A public key cryptosystem has the following properties:

1) D(E(M)) = M, if we decrypt an encrypted message, we should get back the message.

2) Both E and D should be easy to compute, if it takes days to encrypt or decrypt the message, then the cryptosystem is not very useful.

3) By publicly revealing E the user does not reveal an easy way to compute D. The encryption key of the users is revealed publicly so that any person can send an encrypted message to the user. However if by using E, someone can obtain D, then the encryption system will fail. So this should not happen.

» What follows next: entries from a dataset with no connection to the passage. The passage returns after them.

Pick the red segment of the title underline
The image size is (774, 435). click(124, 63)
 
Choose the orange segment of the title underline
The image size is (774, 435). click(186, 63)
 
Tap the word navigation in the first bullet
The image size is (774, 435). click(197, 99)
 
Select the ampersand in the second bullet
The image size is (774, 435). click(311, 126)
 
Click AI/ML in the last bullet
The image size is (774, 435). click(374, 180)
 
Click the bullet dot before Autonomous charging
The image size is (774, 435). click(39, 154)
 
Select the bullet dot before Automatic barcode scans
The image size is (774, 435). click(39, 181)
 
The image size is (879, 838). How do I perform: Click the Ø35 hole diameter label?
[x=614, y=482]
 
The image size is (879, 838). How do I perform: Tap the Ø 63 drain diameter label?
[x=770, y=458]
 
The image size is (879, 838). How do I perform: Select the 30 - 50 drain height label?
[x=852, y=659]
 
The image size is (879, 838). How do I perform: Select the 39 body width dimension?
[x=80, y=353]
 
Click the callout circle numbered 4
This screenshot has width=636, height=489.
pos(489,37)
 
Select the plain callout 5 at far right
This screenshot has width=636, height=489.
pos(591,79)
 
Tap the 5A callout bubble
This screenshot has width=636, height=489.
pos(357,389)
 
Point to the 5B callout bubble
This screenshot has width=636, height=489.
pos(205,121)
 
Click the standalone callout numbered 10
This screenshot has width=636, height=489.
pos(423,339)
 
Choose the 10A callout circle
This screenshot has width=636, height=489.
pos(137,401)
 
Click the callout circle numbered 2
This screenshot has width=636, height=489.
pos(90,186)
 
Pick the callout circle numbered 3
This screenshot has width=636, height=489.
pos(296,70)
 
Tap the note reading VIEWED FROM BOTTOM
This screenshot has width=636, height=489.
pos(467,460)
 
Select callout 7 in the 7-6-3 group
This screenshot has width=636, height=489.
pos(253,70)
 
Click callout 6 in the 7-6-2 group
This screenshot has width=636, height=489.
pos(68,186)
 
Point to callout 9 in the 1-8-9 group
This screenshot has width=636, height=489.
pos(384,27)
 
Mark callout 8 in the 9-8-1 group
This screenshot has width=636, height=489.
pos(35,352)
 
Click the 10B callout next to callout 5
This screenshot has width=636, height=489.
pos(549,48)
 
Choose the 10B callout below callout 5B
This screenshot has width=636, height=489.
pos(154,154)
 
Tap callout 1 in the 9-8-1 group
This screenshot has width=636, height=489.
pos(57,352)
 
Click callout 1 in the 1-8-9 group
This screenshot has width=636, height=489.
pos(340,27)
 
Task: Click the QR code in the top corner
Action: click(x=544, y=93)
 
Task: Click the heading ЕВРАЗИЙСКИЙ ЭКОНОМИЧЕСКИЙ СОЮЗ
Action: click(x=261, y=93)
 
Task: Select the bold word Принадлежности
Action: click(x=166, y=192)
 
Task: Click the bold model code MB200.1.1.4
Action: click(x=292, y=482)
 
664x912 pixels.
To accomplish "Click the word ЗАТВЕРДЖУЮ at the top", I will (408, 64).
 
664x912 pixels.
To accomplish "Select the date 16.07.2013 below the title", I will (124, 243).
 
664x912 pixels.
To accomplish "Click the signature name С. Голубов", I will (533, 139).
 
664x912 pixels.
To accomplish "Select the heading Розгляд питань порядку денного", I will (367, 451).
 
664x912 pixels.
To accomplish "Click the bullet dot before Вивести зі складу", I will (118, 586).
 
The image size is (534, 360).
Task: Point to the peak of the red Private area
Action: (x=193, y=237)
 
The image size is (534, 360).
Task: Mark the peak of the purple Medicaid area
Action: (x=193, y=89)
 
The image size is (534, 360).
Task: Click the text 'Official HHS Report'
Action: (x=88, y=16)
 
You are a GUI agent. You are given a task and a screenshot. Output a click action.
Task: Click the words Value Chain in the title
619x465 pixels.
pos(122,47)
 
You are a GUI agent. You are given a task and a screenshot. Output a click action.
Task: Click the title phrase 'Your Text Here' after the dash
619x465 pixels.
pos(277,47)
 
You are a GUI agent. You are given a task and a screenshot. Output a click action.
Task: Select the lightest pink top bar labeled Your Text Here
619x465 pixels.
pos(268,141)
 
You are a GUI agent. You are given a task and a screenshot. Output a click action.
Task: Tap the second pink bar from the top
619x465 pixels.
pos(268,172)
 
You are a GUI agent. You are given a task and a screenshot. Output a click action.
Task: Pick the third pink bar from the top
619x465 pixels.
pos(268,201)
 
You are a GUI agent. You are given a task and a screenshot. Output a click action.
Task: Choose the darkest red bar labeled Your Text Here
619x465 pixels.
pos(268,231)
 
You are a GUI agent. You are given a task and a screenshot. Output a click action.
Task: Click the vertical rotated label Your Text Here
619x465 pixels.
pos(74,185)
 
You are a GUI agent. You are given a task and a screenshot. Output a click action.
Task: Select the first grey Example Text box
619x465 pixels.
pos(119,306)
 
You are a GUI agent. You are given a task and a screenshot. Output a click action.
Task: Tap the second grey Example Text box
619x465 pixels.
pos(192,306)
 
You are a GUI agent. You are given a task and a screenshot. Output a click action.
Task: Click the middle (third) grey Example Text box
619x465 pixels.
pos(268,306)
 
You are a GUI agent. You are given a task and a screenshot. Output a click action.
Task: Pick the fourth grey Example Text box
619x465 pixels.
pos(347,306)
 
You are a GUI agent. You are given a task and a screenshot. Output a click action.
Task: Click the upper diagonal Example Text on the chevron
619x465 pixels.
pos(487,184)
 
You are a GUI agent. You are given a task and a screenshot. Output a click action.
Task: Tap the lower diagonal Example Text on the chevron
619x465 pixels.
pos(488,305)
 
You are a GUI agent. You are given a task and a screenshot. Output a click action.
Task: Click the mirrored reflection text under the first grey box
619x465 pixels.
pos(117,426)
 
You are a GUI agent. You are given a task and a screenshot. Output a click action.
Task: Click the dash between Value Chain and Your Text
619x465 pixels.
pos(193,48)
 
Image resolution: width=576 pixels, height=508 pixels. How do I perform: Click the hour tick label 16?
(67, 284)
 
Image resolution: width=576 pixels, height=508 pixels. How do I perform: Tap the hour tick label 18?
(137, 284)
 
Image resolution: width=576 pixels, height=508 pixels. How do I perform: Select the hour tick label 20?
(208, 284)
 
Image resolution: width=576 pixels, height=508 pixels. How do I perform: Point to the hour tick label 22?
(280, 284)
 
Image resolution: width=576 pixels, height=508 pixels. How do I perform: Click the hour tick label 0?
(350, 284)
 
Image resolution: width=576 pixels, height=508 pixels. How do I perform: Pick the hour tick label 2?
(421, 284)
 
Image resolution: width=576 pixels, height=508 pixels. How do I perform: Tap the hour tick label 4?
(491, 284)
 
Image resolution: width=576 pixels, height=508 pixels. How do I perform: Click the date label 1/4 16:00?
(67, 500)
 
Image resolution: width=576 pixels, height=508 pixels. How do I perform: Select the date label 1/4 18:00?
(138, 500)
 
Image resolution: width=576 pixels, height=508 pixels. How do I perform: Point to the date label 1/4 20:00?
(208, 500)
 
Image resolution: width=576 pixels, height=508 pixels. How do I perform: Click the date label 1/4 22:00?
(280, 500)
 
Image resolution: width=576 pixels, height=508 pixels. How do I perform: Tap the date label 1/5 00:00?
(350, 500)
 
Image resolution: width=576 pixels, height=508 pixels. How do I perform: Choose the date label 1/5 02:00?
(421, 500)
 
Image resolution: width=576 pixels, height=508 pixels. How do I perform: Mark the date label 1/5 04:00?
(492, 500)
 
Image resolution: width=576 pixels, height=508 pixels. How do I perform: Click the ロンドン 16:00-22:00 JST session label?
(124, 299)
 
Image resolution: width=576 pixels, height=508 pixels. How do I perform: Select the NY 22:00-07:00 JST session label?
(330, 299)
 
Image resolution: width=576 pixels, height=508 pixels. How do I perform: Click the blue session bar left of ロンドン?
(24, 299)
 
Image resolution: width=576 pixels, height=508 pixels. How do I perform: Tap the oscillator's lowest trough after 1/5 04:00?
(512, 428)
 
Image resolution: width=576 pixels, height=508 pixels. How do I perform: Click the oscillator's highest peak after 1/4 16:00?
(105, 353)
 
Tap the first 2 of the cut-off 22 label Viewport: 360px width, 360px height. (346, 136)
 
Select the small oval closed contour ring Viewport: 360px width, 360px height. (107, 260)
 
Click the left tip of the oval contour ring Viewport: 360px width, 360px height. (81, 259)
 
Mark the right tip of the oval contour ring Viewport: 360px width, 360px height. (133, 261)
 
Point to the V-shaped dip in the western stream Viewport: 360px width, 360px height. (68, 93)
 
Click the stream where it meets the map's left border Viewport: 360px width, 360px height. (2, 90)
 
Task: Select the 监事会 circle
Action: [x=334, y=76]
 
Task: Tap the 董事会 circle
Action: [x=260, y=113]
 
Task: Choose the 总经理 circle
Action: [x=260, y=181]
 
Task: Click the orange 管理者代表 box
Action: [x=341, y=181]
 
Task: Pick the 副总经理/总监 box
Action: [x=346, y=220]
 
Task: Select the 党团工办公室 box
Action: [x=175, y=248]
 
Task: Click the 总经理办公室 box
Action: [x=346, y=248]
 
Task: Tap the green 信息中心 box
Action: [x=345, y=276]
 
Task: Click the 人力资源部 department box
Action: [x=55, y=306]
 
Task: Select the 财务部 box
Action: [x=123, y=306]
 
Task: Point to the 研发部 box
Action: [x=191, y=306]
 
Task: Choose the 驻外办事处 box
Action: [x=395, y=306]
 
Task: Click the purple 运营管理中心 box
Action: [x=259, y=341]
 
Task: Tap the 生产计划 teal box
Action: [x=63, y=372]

4) E(D(M ) = M, i.e it is a trap-door one-way permutation. Trap-door, as there is a method to decrypt the message. One-way as by revealing E, we do not reveal D. Permutation as we get back the message by decrypting an encrypted message or encrypting a decrypted message. This property is useful in digital signatures.





img7
                                                        Figure 1

In the above image, we can observe how data is transferred between the sender and the receiver. The sender uses the recipients encryption key to encrypt the message. This transforms the plaintext message to ciphertext. This ciphertext is then sent over the insecure connection to the recipient, who can decrypt the message using his own decryption key, which is exclusive to him.

DIGITAL SIGNATURES

Digital signatures have become commonplace nowadays. They present a very efficient method of saving resources as well as time. However, we require a secure system in place as the signed documents have to be sent over an insecure connection and digital forgery is fairly easy.
Rivest, Shamir and Adleman presented a very elegant method to solve the problem of digital signature in their paper. Here we describe the method.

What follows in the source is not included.